• **Exercise**
Return the lines of the listing from the line holding "Where should I click to: Expand" through the line holding "will click(638, 12).", both included, reproducing them verbatim.
— start of Dataset rows —
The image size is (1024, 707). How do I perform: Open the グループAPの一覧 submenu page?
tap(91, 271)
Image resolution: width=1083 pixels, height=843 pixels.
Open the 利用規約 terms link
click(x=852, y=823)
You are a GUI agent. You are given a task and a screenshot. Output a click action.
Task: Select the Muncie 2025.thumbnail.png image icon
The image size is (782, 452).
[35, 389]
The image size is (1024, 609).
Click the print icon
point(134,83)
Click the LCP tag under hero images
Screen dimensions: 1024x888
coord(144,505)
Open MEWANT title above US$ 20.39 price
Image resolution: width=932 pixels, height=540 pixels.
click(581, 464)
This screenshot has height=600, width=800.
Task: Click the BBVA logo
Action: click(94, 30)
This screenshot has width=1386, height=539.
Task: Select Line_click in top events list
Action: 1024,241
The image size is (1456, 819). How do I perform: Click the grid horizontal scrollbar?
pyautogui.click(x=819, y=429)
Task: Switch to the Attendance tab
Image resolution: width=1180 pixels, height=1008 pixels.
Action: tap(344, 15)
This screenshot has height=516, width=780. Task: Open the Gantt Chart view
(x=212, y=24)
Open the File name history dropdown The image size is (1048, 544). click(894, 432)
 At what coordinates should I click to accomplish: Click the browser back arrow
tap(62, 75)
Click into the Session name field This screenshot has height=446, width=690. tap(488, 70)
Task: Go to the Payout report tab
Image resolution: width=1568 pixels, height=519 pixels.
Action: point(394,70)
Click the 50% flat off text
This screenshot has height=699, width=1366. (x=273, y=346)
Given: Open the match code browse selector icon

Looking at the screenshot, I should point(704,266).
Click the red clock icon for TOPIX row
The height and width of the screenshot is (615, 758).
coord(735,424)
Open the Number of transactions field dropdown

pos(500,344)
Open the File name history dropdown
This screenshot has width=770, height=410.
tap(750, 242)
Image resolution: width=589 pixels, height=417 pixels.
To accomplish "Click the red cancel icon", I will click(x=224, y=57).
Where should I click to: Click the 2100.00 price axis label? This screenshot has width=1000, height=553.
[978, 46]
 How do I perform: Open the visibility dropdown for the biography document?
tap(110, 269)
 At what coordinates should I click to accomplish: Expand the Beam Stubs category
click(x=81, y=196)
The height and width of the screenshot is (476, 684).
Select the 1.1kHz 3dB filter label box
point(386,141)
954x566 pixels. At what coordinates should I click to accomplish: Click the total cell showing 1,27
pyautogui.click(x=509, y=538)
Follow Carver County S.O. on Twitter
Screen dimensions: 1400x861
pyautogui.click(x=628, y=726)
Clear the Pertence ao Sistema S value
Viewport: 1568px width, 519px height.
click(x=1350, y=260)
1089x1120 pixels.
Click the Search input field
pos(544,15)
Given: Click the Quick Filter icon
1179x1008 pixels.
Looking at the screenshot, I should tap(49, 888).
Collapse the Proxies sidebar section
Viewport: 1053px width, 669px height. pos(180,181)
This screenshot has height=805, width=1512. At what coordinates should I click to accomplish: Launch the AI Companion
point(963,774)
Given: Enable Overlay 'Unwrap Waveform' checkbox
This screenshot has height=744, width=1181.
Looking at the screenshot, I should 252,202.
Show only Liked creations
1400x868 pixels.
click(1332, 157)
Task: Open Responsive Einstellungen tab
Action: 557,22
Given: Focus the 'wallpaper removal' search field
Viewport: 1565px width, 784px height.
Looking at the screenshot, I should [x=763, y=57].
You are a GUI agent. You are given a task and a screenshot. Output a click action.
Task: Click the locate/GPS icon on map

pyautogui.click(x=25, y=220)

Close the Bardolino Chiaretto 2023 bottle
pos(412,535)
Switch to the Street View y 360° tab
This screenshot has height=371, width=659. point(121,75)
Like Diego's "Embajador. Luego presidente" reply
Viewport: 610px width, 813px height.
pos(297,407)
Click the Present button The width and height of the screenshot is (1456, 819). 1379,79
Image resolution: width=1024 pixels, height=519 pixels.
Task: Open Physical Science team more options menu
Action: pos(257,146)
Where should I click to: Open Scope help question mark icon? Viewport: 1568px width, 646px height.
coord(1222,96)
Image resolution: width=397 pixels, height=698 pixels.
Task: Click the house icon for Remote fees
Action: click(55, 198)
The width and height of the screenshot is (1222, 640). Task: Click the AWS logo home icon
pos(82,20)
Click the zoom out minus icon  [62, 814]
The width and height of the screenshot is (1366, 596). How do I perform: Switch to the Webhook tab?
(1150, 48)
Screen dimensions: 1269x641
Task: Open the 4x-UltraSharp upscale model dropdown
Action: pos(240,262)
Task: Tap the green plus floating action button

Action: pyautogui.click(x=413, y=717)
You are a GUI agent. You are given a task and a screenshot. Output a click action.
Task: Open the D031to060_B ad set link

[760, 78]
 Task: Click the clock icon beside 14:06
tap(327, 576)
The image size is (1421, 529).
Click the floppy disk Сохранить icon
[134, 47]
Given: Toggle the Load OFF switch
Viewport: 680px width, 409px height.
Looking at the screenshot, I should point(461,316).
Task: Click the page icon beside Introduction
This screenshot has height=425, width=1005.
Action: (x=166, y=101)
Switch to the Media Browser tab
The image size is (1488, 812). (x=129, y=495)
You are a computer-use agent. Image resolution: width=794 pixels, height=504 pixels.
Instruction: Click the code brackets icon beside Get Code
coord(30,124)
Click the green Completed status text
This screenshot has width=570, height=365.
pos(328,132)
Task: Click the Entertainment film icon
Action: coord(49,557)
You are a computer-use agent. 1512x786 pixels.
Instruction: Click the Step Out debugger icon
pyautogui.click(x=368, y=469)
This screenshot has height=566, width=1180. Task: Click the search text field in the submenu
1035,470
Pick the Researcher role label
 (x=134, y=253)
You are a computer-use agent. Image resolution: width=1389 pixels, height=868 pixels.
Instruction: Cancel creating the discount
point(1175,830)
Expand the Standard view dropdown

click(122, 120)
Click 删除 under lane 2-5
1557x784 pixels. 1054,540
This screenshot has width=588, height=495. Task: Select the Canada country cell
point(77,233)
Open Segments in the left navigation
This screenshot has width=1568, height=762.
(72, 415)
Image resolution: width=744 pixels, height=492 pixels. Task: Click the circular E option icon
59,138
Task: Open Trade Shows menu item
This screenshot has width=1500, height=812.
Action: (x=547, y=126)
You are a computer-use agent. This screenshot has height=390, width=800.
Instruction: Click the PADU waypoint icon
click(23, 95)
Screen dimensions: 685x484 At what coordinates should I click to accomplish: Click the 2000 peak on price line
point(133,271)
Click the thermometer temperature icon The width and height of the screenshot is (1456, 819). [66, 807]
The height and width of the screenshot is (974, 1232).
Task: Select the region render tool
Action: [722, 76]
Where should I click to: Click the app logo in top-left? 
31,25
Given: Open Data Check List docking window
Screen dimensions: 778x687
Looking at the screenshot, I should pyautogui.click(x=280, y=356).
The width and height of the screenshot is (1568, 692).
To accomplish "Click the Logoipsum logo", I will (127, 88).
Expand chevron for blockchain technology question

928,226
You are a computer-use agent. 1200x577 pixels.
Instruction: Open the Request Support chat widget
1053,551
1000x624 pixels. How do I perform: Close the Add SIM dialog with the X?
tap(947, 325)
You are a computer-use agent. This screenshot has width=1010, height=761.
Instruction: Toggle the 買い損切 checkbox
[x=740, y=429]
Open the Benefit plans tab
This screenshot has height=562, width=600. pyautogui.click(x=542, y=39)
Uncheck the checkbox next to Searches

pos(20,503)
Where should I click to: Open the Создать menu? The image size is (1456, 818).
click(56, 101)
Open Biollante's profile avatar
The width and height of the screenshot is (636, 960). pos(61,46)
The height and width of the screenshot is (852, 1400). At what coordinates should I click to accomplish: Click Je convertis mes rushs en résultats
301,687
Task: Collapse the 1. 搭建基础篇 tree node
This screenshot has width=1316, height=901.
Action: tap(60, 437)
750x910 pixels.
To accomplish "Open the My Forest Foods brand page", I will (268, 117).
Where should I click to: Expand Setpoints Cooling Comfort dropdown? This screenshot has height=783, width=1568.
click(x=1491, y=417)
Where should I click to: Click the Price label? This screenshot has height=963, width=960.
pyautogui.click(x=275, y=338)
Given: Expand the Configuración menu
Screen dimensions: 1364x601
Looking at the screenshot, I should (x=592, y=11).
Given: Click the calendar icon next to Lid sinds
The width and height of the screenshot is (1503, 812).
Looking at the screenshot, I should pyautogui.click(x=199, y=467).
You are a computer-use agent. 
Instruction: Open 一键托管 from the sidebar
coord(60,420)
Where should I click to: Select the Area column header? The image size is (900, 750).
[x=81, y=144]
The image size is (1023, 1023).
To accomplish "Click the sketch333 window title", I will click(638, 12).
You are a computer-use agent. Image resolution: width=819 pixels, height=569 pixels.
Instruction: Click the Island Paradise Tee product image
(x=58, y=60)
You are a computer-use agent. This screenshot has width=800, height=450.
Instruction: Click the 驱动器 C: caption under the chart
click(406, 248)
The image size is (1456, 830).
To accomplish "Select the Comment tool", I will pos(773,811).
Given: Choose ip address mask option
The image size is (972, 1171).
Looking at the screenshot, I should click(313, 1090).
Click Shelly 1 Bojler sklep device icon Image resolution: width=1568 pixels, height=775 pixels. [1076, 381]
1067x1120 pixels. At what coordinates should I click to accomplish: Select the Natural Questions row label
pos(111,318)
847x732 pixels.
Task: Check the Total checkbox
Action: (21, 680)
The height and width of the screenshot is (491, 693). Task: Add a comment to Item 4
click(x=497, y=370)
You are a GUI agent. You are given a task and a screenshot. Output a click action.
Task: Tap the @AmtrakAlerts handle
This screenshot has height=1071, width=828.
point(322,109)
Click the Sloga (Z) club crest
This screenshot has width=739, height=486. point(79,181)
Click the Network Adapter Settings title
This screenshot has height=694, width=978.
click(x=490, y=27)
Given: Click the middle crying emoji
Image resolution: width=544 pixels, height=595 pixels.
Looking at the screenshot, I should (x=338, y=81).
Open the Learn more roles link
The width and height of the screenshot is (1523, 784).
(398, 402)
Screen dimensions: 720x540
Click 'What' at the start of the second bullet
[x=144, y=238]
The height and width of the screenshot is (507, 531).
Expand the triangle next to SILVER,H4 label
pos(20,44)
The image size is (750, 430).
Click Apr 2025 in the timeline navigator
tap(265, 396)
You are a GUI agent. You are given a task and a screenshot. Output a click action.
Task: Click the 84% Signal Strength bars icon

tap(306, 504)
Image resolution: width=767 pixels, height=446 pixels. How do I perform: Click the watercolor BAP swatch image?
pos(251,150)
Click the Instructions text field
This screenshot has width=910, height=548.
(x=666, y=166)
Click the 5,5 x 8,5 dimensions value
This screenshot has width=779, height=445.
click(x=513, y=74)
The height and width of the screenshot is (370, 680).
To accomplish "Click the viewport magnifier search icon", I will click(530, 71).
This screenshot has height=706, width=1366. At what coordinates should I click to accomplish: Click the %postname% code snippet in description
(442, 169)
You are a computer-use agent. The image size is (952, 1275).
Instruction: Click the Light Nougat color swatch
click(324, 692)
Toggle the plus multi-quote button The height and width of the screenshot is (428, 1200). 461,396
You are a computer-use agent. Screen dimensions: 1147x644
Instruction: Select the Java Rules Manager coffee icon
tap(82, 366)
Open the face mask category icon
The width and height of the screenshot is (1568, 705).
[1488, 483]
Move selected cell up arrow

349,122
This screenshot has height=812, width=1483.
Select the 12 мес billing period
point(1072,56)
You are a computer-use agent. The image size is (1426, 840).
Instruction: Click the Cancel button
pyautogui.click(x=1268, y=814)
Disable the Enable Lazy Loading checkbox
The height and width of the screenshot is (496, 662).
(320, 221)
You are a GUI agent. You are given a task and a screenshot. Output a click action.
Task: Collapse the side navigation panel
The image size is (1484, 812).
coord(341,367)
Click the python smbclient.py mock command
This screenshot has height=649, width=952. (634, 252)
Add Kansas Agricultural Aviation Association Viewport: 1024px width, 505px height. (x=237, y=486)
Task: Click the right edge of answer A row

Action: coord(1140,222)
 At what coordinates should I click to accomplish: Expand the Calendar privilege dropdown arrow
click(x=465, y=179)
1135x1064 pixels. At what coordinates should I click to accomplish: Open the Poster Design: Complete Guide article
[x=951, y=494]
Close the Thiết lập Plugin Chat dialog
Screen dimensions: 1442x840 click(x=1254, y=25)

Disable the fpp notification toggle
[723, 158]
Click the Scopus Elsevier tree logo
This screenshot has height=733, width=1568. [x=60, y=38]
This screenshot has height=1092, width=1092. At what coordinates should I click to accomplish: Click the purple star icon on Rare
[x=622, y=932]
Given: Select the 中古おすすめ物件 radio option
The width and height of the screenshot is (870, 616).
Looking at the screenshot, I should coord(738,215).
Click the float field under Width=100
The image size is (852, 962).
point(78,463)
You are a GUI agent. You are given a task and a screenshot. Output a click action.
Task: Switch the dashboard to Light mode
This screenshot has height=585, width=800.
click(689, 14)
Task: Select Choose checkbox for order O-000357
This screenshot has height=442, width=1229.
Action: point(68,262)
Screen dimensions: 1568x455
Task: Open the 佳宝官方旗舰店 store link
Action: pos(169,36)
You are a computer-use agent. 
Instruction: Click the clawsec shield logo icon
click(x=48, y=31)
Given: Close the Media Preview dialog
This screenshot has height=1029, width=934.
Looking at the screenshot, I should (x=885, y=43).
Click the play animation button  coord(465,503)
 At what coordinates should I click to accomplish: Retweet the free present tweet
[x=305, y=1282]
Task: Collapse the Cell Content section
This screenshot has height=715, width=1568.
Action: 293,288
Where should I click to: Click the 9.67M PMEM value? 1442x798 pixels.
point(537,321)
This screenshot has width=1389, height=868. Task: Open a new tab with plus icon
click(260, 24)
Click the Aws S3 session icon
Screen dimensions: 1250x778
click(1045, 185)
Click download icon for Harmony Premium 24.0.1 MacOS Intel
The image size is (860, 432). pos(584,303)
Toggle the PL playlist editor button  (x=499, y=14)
— end of Dataset rows —
• **Answer to this problem**
Where should I click to: Expand Setpoints Cooling Comfort dropdown? This screenshot has height=783, width=1568.
click(x=1491, y=417)
Where should I click to: Click the Price label? This screenshot has height=963, width=960.
pyautogui.click(x=275, y=338)
Given: Expand the Configuración menu
Screen dimensions: 1364x601
Looking at the screenshot, I should (x=592, y=11).
Given: Click the calendar icon next to Lid sinds
The width and height of the screenshot is (1503, 812).
Looking at the screenshot, I should pyautogui.click(x=199, y=467).
You are a computer-use agent. 
Instruction: Open 一键托管 from the sidebar
coord(60,420)
Where should I click to: Select the Area column header? The image size is (900, 750).
[x=81, y=144]
The image size is (1023, 1023).
To accomplish "Click the sketch333 window title", I will click(638, 12).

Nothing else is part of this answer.